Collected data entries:
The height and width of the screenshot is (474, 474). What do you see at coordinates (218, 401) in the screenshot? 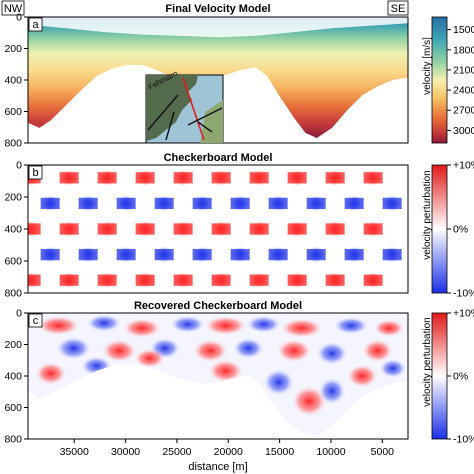
I see `unsampled-region` at bounding box center [218, 401].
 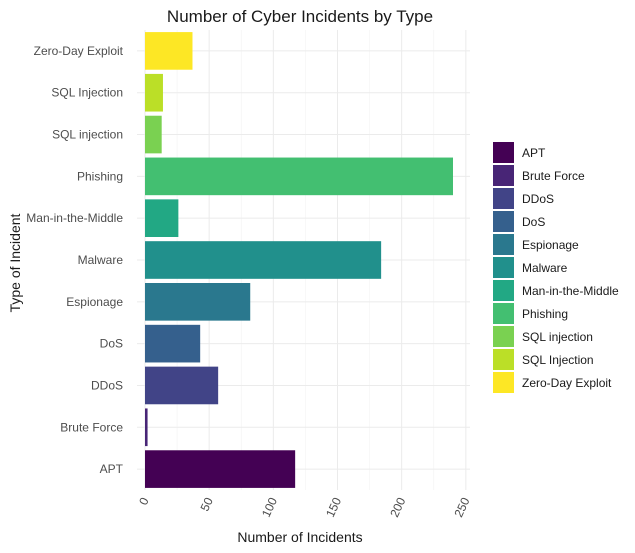 What do you see at coordinates (144, 501) in the screenshot?
I see `x-tick-label: 0` at bounding box center [144, 501].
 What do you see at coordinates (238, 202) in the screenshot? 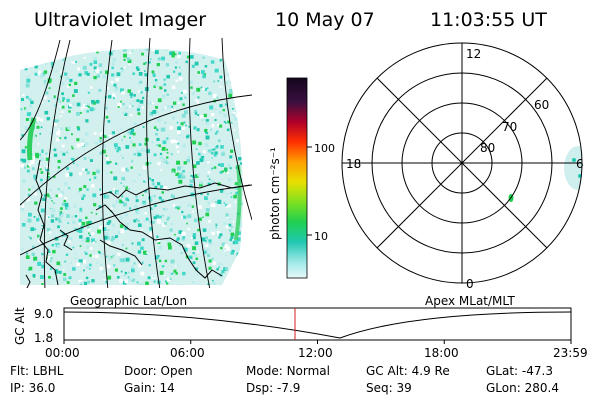
I see `limb-emission-arc-right` at bounding box center [238, 202].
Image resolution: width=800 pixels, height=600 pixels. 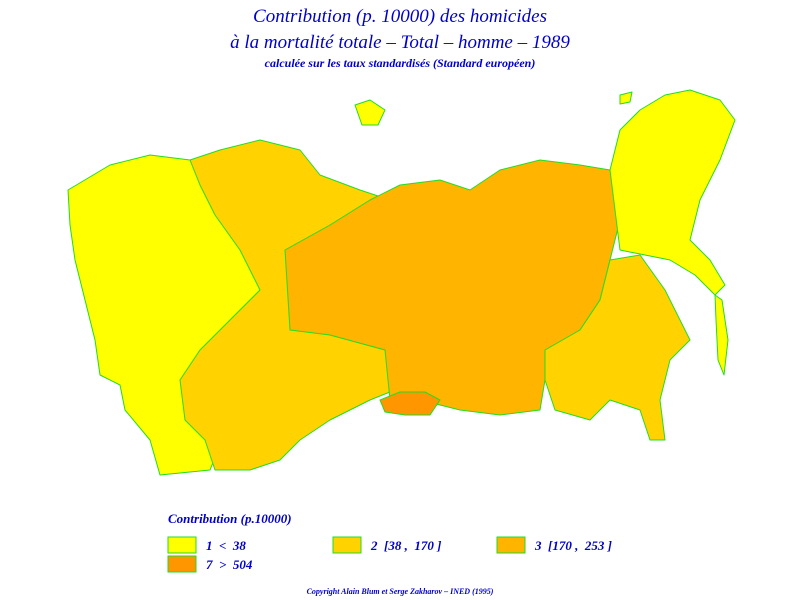 What do you see at coordinates (390, 554) in the screenshot?
I see `legend: 1 < 38 2 [38 , 170 ] 3 [170 , 253 ] 7 > 504` at bounding box center [390, 554].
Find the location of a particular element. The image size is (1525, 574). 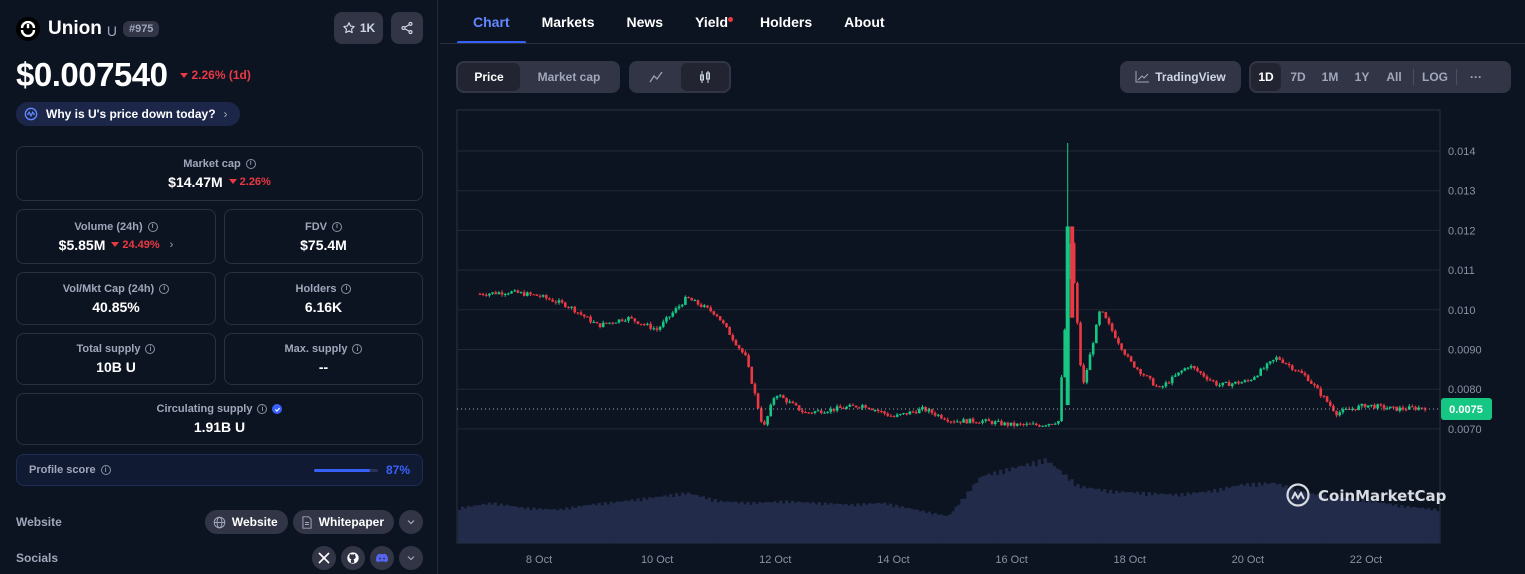

tab-chart-label: Chart is located at coordinates (492, 22).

PROMPT: Switch "particular" to "specific" in the stretch from the line containing "Find the location" through the end of the entries, and give those lines again with everything else unchanged. Leave the pictures out of your answer.

RESPONSE TO THE EXERCISE:
Find the location of a specific element. The image size is (1525, 574). 

tab-chart-label: Chart is located at coordinates (492, 22).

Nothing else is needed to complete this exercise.